• Boon Gan

Must We Meet in the Middle?

Updated: Mar 24, 2021

Settlement usually requires parties to compromise in the sense of moving towards the other party and away from his initial position. However it is not necessary that parties only compromise on the amount to be paid, and it is not necessary that parties must meet in the middle of their initial positions.

For example, lets say A and B want to divide an orange. The normal meeting-in-the-middle approach means that each person gets half an orange because it is "fair". But that assumes that both parties want both the skin and the pulp of the orange - what if A wanted only the peel to make marmalade, and what if B only wanted the pulp to make juice? By splitting the difference, A and B got less than what was optimal for themselves,.

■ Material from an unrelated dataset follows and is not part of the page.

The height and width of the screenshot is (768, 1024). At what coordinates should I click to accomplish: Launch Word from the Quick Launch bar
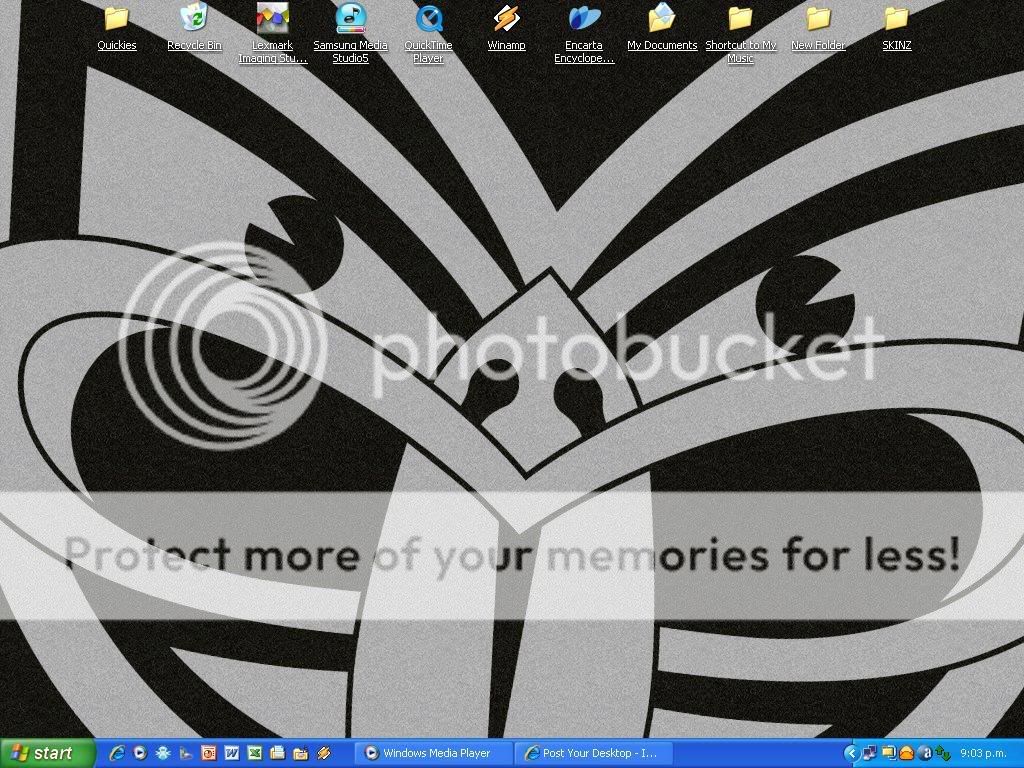(232, 753)
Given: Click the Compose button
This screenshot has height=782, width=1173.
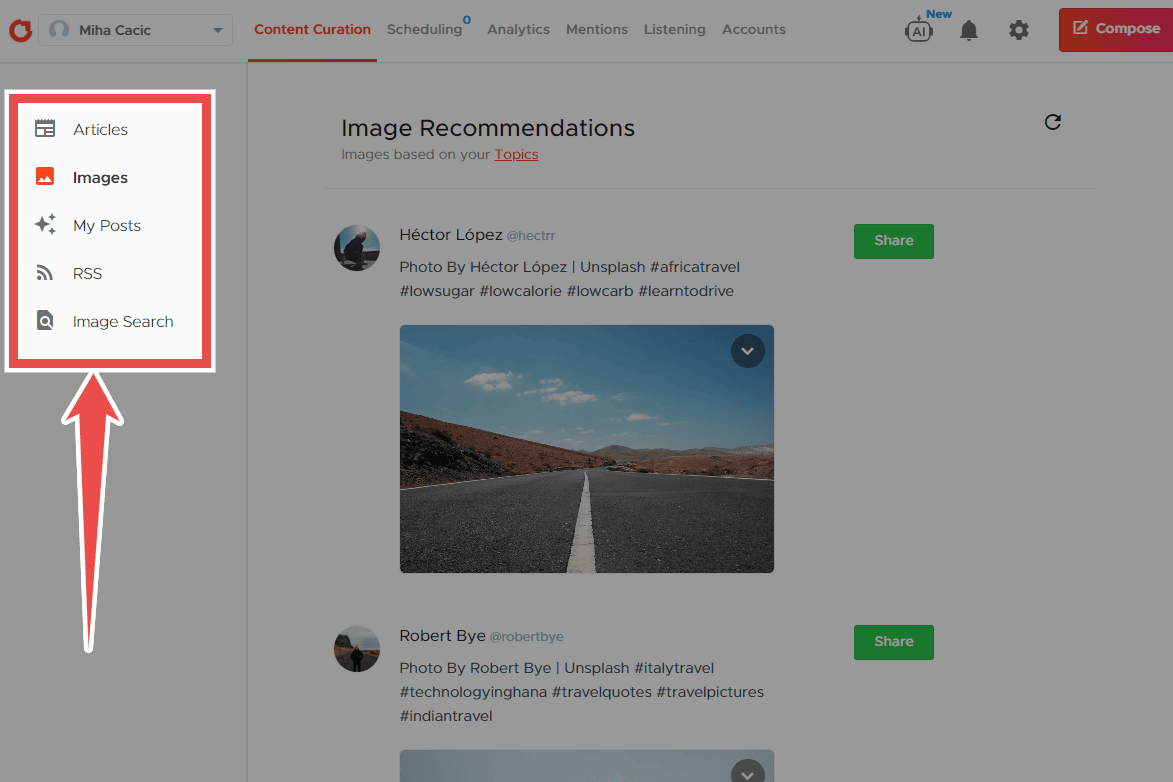Looking at the screenshot, I should (1122, 29).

In order to avoid the loss of benefit from a simple splitting approach, it is important for parties to be able to explain their motivations to each other. That's why mediation and private negotiations are more likely to produce settlements, because simple letters of offer rarely explain the underlying rationale for offering certain terms. In order to maximise your gain, you need to create the opportunity to move the conversation away from a simple sliding scale or spectrum.

Here is a case in point:

  1. A client who provided warehousing services had a customer who suddenly vacated the premises without paying the bills for the last 6 months.

  2. After an aborted attempt to stop the proceedings, the customer simply offered a flat figure to settle the dispute. This offer was less than a third of the amount which we had claimed on our client's behalf.

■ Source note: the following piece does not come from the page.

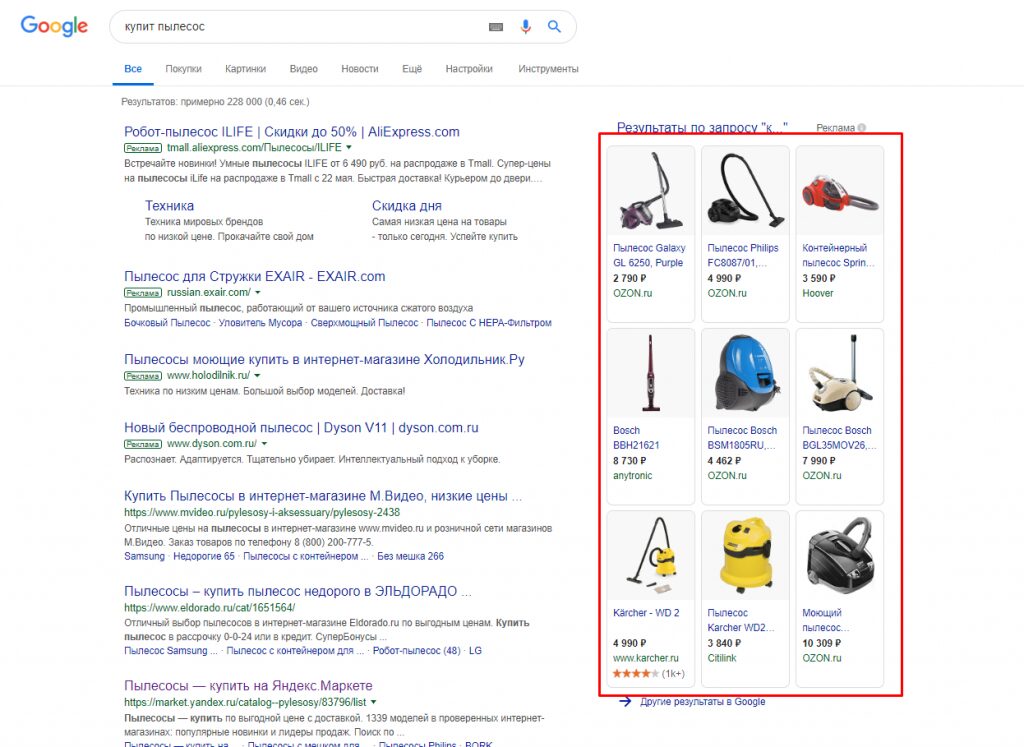1024x747 pixels.
Task: Switch to the Покупки tab
Action: coord(183,69)
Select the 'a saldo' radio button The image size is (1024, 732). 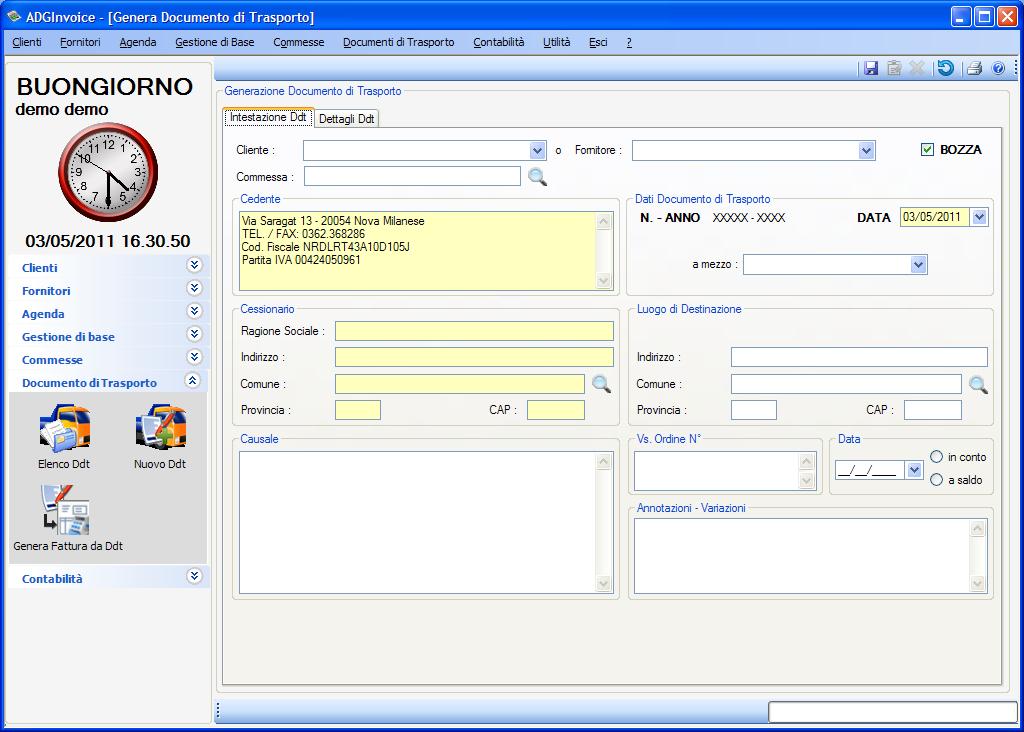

  3. The client was obviously not happy, and simply instructed me to counter-offer to have the full amount paid in several instalments.

  4. Surprisingly, the customer's reply was that if client was not willing to accept a lower amount, then it was not a real compromise. However, the customer was willing to pay for one particular type of service rendered.

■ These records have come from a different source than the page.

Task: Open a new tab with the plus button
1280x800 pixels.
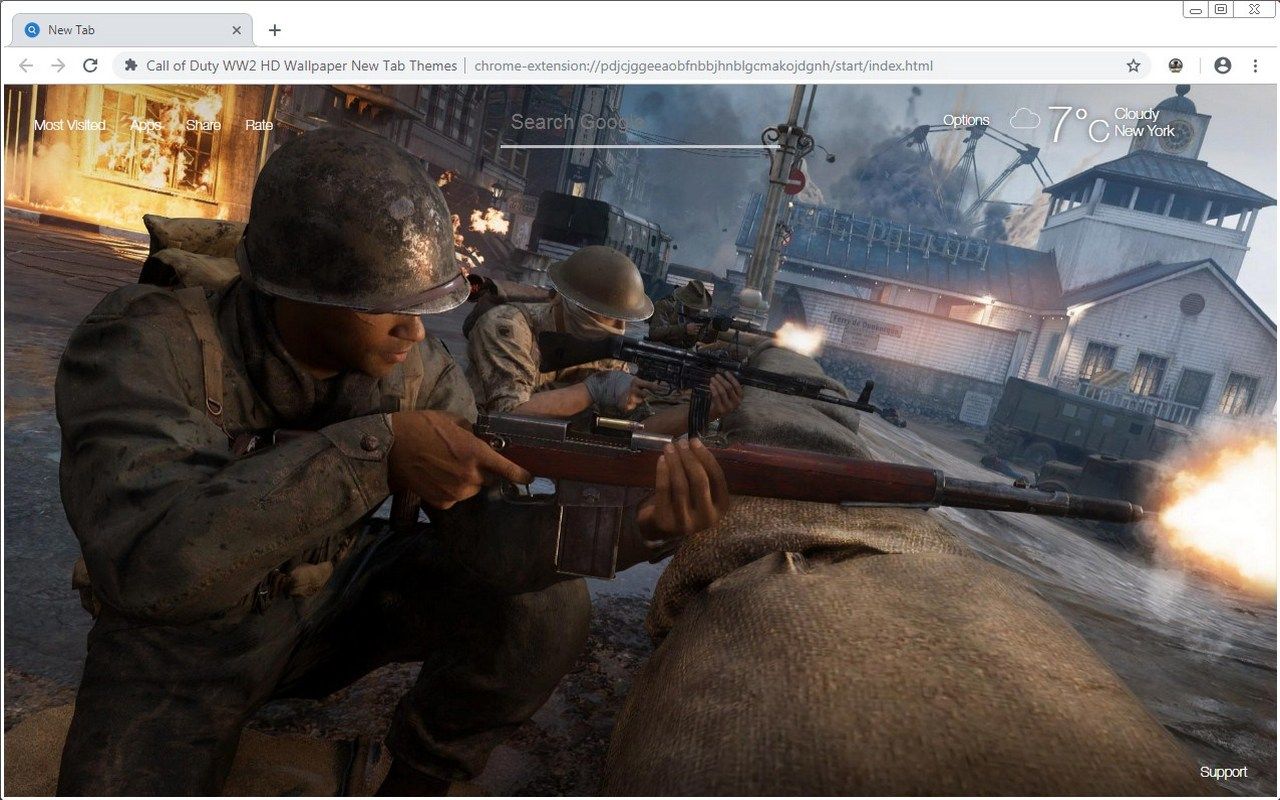Action: (275, 29)
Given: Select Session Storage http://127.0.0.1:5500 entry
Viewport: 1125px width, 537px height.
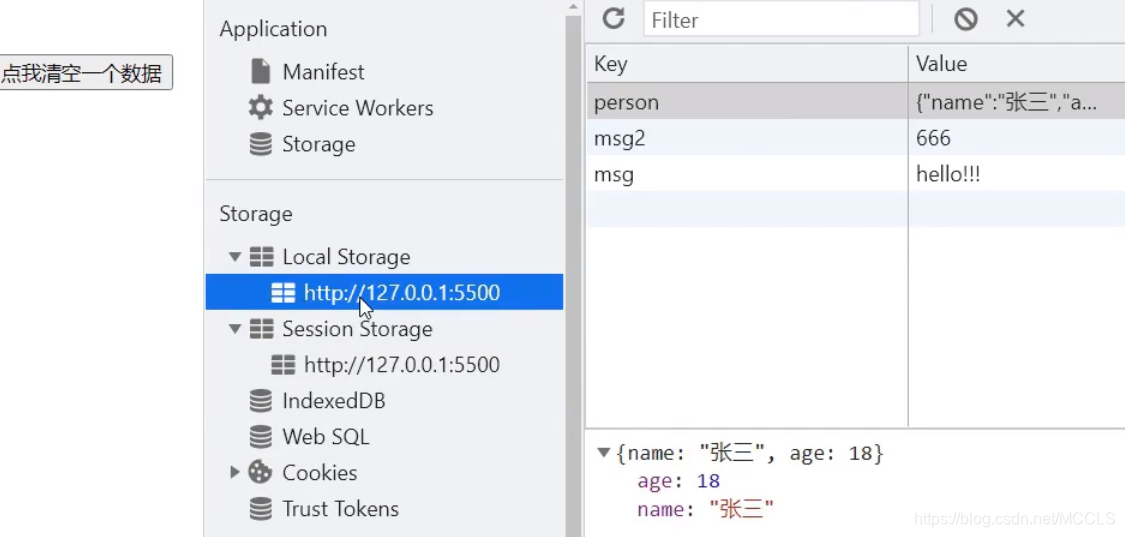Looking at the screenshot, I should (401, 365).
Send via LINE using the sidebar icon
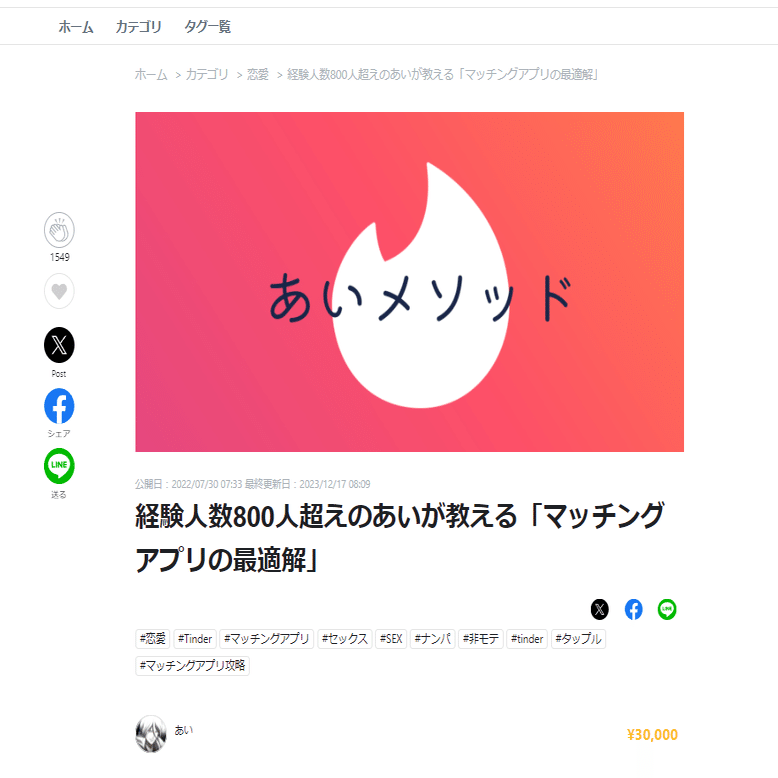778x778 pixels. pos(59,466)
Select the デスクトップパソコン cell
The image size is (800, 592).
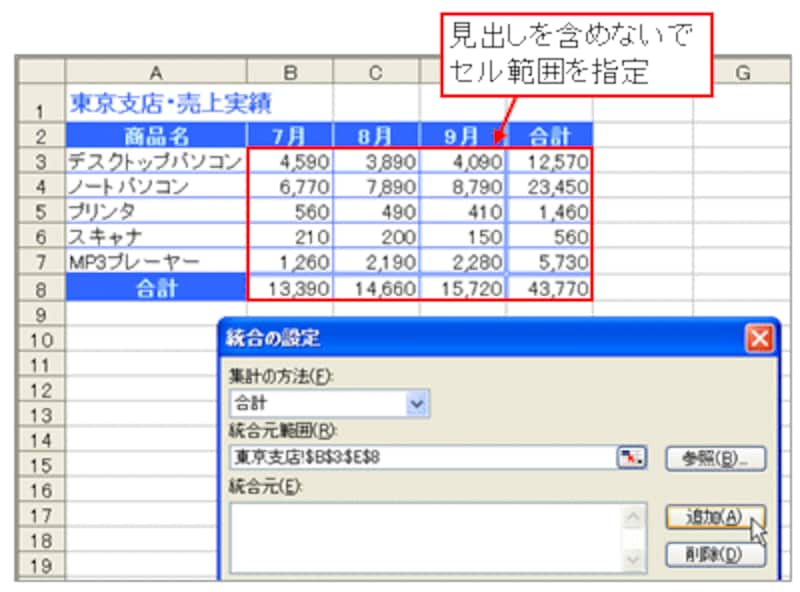156,161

From the exchange, I could see that instead of bargaining on the total amount, starting the discussion with the types of services that the customers would be willing to pay for would be more effective in obtaining the settlement. If the customer showed resistance towards paying for certain types of services, we could then address the specific objections.

In the end, we managed to obtain a mediated settlement for about 80% of the claimed amount (even after setting off the customer's counterclaim). Indeed, there were specific objections such as not knowing how much the client had sub-contracted and paid third parties for certain services, but being willing to pay client on a reimbursement basis, so we provided additional documents to prove client's expenses (and ironically the customer got worn out examining those documents!), which lead to the customer conceding certain categories, and offering a higher global amount on the rest. Best of all, client saved 5-digits in further legal fees to bring the dispute to trial, exceeding the 20% and costs incurred which client appeared to have given up as part of settlement.

So when someone appears to be lowballing or meeting in the middle of brackets, resist the temptation to get upset at an unbalancing attempt. Keeping the conversation going, by asking clarifying questions or making counter-offers, creates the opportunity to better understand what is up for negotiation, and a way out of the rut of splitting the price difference.